Editorial
Le récit d’un fonds photographique professionnel permet de se jouer du temps, d’observer une société et son milieu depuis la lorgnette d’un auteur et de ses mandats. Si l’on ne tombe pas dans les travers d’un regard passéiste, l’étude de supports de souvenirs régionaux ou familiaux peut, dans certains cas et au fil du temps, trouver une place dans la mémoire collective. À l’image d’un bon vin, il arrive qu’un cliché prenne de la valeur au fil des ans. Le sens et l’impact de celui-ci peuvent alors augmenter à mesure des mutations de la société et de son environnement. Si la valeur documentaire d’un fonds photographique ne cesse d’évoluer, il reste difficile à quantifier lors de sa création, puisqu’en interdépendance perpétuelle avec le présent auquel il se compare.

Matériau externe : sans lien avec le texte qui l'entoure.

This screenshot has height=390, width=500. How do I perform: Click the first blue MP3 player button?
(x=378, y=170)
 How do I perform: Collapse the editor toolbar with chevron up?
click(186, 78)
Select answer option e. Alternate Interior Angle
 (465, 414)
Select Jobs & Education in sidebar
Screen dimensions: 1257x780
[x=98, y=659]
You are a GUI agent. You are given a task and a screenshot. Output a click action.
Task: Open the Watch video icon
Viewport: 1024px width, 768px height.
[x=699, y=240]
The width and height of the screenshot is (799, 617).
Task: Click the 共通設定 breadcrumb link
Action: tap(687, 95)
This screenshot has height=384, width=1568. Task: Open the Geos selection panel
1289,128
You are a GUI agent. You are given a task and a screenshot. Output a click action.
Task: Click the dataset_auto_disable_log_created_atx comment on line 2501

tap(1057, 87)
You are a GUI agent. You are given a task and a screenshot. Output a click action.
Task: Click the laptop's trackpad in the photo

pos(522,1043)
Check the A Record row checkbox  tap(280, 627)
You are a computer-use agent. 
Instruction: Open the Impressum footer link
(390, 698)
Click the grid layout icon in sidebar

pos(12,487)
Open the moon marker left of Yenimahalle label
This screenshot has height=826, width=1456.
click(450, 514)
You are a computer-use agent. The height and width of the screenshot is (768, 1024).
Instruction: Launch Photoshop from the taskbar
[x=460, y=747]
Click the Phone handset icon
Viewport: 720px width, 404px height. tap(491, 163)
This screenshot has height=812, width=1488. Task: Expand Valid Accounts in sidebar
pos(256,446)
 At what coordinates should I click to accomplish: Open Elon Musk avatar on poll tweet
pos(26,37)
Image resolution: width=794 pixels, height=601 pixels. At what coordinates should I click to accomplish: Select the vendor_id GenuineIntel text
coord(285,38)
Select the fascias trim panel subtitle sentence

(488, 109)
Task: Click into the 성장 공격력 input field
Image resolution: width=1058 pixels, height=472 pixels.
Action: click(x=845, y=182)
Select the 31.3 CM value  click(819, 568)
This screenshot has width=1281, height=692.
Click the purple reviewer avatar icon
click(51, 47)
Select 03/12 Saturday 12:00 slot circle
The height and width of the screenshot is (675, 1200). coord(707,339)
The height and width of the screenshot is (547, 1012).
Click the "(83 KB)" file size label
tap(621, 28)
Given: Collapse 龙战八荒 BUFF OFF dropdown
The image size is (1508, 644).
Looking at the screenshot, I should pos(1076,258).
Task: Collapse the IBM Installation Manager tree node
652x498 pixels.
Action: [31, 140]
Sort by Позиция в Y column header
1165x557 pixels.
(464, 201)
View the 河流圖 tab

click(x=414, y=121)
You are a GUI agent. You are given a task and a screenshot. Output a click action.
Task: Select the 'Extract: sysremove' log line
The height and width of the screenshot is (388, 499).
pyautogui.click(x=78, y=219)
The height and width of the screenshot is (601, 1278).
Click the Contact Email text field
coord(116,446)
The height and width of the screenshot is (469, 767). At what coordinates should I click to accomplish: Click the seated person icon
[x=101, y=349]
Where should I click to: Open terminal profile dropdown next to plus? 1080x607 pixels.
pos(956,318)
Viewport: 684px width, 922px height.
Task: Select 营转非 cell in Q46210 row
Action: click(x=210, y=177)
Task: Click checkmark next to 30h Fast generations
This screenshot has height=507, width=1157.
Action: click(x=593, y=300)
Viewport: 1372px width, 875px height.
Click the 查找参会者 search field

Il est rare qu’une image seule soit suffisamment probante, mais associée à d’autres, elle forme une série où un récit historique apparaît. Un passé ressurgit avec, dans le meilleur des cas, un angle inédit autorisant une lecture différente ou surprenante de celui-ci.Le photographe n’entrevoit pas toujours lecapital futur d’une série, leur conservation par l’auteur n’est dès lors pas automatique. Le fonds photographique du magasin-atelier de Jean-Louis Donzallaz à Romont est un exemple de sauvegarde réussie. Les professionnels de Passeurs d’archives poursuivent aujourd’hui cette protection et valorisation.
Depuis les années 2000, la plupart des images se numérisent tout comme l’archive documentaire, avec les inconvénients de l’immatérialité. Stockage, système de gestion, lecture pérenne sont des défis dont il faut tenir compte, mais la difficulté principale se situe ailleurs: l’abondance des images. Le coût de l’argentique restreignait les prises de vues sur le terrain, le choix se faisait avant le déclenchement. Si cette sélection en amont limitait peut-être la richesse quantitative d’un fonds, elle permettait d’être plus pointue, et offrait une meilleure lisibilité. Les futures collections photographiques demanderont un important travail sélectif. Le stockage digital, très énergivore et coûteux n’autorise pas, sur le long terme, à tout conserver. Avant l’ère numérique, cette sélection incombait en grande partie à l’auteur de l’image, aujourd’hui, cette responsabilité revient à l’archiviste. Ce glissement peut-il avoir un impact sur nos documents historiques ou sur le regard que nous portons vers le passé?